Using the GA4 Page Path Tool
The GA4 Page Path Tool provides insights into user journeys on GOV.UK, allowing you to analyse navigation patterns from specific start and/or end page URLs. The tool is organised into two tabs: the Session Path Tool and the Page Sequence Tool. Built using GA4 ‘page_view’ event data in BigQuery, it updates each morning to include data from the previous day.
Session Path Tool Tab
The Session Path Tool displays complete session journeys, starting from the user’s entry page through to their exit page.
Each row represents a unique session journey. On the right, a count of the number of sessions following each specific journey is displayed.
You are able to use the tool in the reverse - by only submitting a final page URL to view journeys which lead to the final page of user sessions, regardless of starting page.
Additional filters enable you to view data by device type, session length (in terms of page count), and include an intermediary URL if you want to ensure a particular page appears in the session journey.
Page Sequence Tool Tab
The Page Sequence Tool focuses on the most common page sequences originating from a specific URL, regardless of its position in the session.
Each row shows a different sequence of pages visited, starting from your specified page. A count of the sessions that followed each sequence is displayed.
You are able to use the tool in the reverse - by only submitting a final page URL to view journeys which lead to the final page of a page sequence, regardless of starting page.
Similar to the Session Path Tool, this tab includes controls for filtering by device type, session length, and an intermediary URL, ensuring that specified pages appear within the sequence.

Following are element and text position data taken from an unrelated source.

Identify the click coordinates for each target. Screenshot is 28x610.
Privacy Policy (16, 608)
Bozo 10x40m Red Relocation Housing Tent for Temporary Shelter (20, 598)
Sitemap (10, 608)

Caveats and interpreting the outputs
The GA4 Page Path Tool is designed to indicate the relative frequency of popular session journeys and sequences between specified pages rather than to provide exact counts of session occurrences. Due to the data processing required to build the tool, some sessions may be omitted from the results. This means that the outputs reflect common patterns and trends but are not a complete representation of all sessions.
Other caveats to bear in mind when using the tool are:
- Sessions with user_id values set to ‘false’ are removed from the data
- Sessions containing smart answer journeys are omitted
- For data clarity, sessions featuring consecutive page views within the first five pages are excluded due to limitations with the cleaned_page_location dimension and anomalies in repeat page view events
- Only sessions with 10 or fewer page views are included in the analysis
The code & how it has been built
Find the code here and here which processes data to create structured outputs for both the Session Path Tool and the Page Sequence Tool.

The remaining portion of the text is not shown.